Jede „islamische Bank“ nimmt als Bank am globalen Geldsystem teil. Das monetäre System beruht auf dem Recht, dass einzelne Zentralbanken praktisch grenzenlos „Geld aus dem Nichts“ schöpfen können. Der Willen zur globalen politischen Macht benötigt natürlich das Vermögen zur Schaffung endlosen Kapitals. Grundbedingung ist hierfür, dass die Produktion von (inflationärem) Papiergeld nicht an den Besitz realer Güter gekoppelt bleibt. Die „islamische“ Bank versucht nun in dieses System einen moralischen Impuls einzuhauchen. Hierzu muss sie die Debatte von der (inflationären) Natur des Geldes, das sie wie jede andere Bank benutzt, weg lenken. Die Frage, ob das Geld an sich moralisch, „gut oder schlecht“, sein kann, spielt für die „Islamische“ Bank und ihre Theoretiker (übrigens auch für viele muslimische Puritaner) keine Rolle.

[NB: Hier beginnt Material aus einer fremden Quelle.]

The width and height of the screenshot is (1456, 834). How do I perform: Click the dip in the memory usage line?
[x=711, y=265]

Im arabischen Raum besteht zudem das interessante Paradox, dass viele muslimische Gelehrte im Tauschgeschäft zwischen Öl und Papier keinen Widerspruch für das koranische Gebot des „gerechten Handels“ entdecken wollen. Die Entfremdung des Sinnes islamischer Verträge und die Aushebelung des Zinsverbotes, die das „islamische“ Bankenmodell leider auszeichnet, wäre ein Thema für einen anderen Tag.

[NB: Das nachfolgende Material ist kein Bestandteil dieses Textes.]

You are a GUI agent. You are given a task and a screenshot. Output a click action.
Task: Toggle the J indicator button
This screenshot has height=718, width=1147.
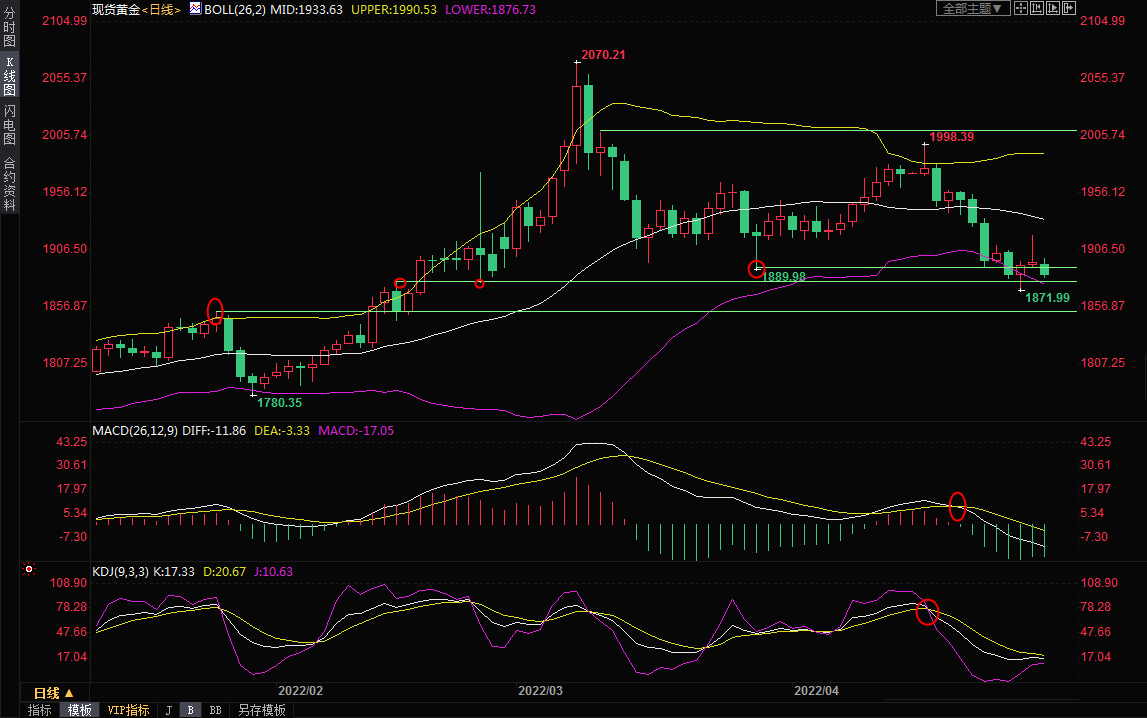click(x=168, y=710)
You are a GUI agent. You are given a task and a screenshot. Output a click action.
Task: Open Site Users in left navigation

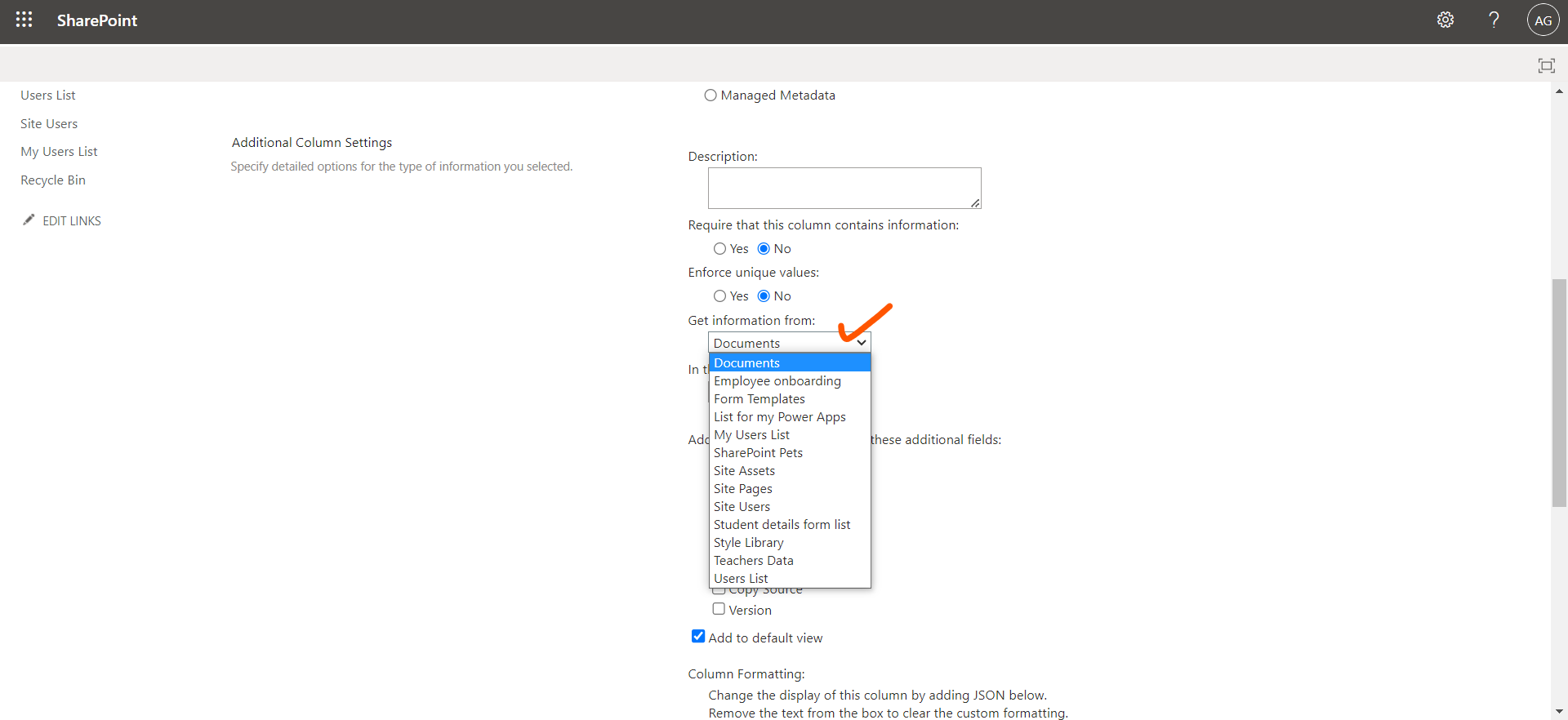49,124
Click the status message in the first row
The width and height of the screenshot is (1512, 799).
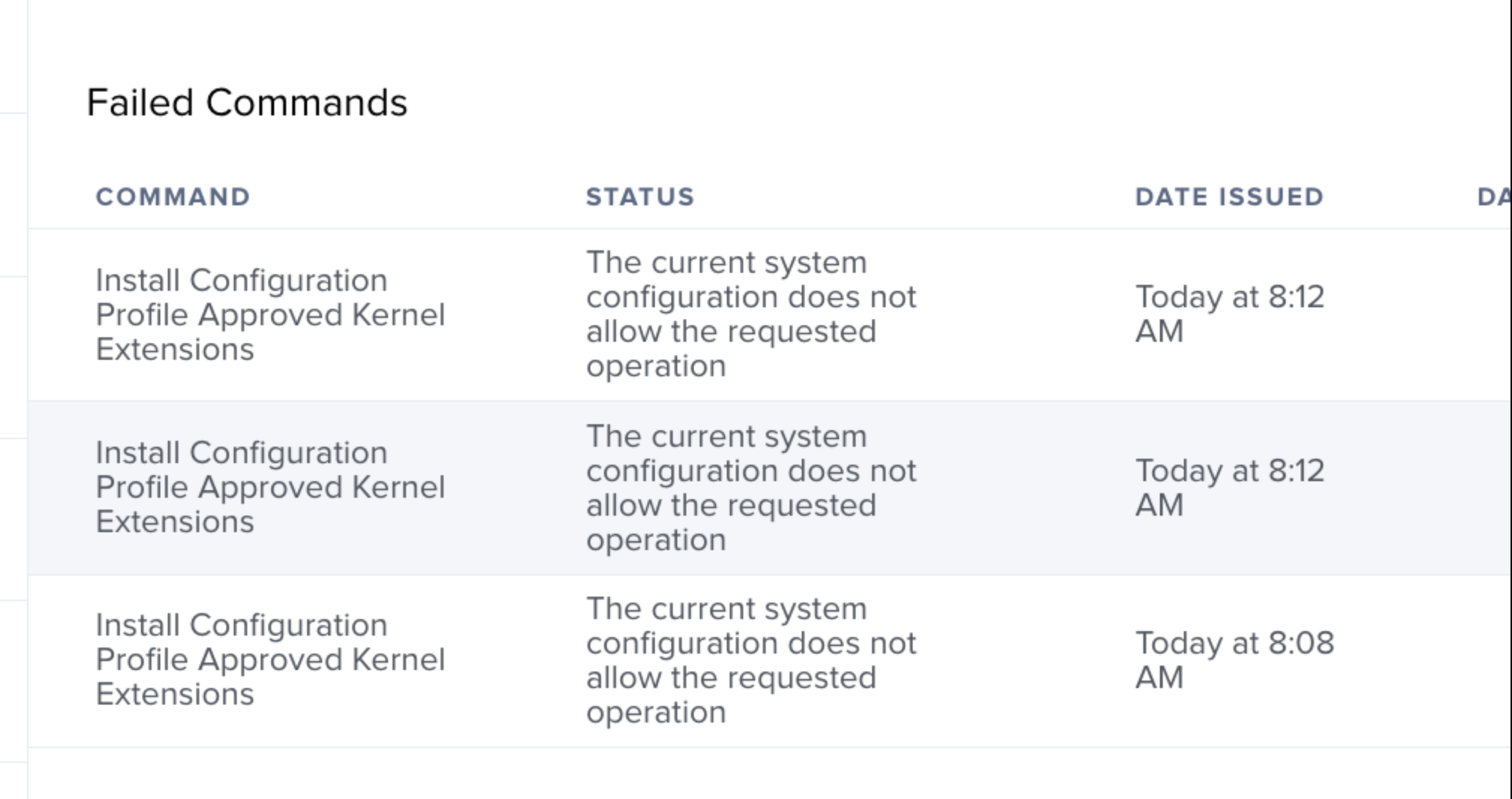pyautogui.click(x=751, y=314)
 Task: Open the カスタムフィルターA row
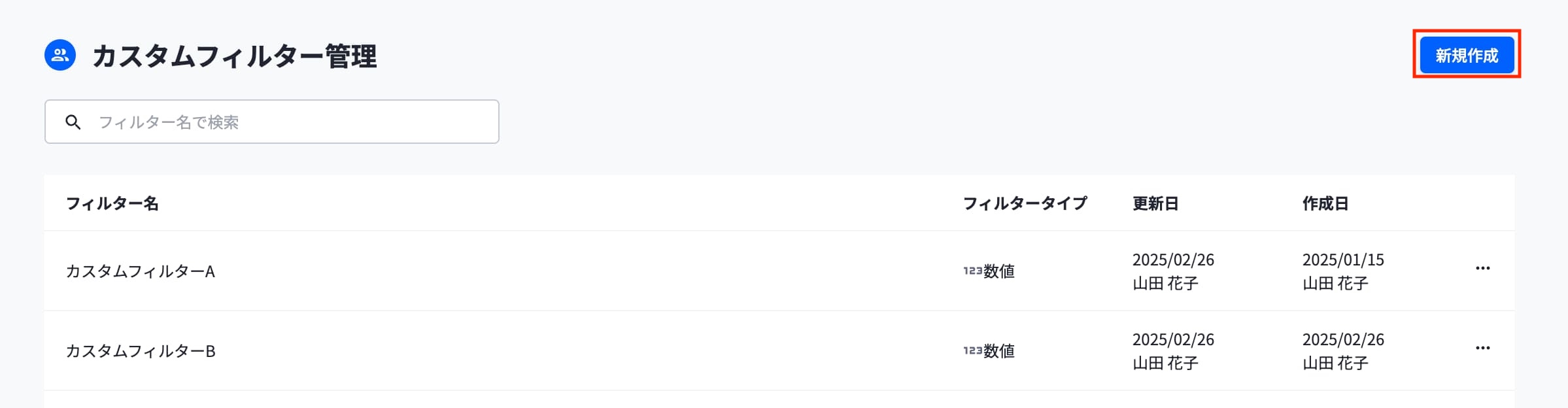[141, 271]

Die letzte Frage an den Islam ist, ob er ein Modell birgt, das eine Antwort „jetzt“, ohne die sinnlose Romantik eines „zurück“, ermöglicht. Um dies herauszufinden, bedarf es des Studiums des ganzen islamischen Modells der Ökonomie. Man wird bald feststellen, dass die Lehrer, die über dieses, ehemals klassische Repertoire verfügen, dünn gesät sind. Die meisten Lehrer, gerade im akademischen Betrieb, verfolgen in erster Linie den öffentlichen Nachweis, zu welcher Form des politischen Islam sie sich zugehörig fühlen. Hier schließt sich dann der Kreis.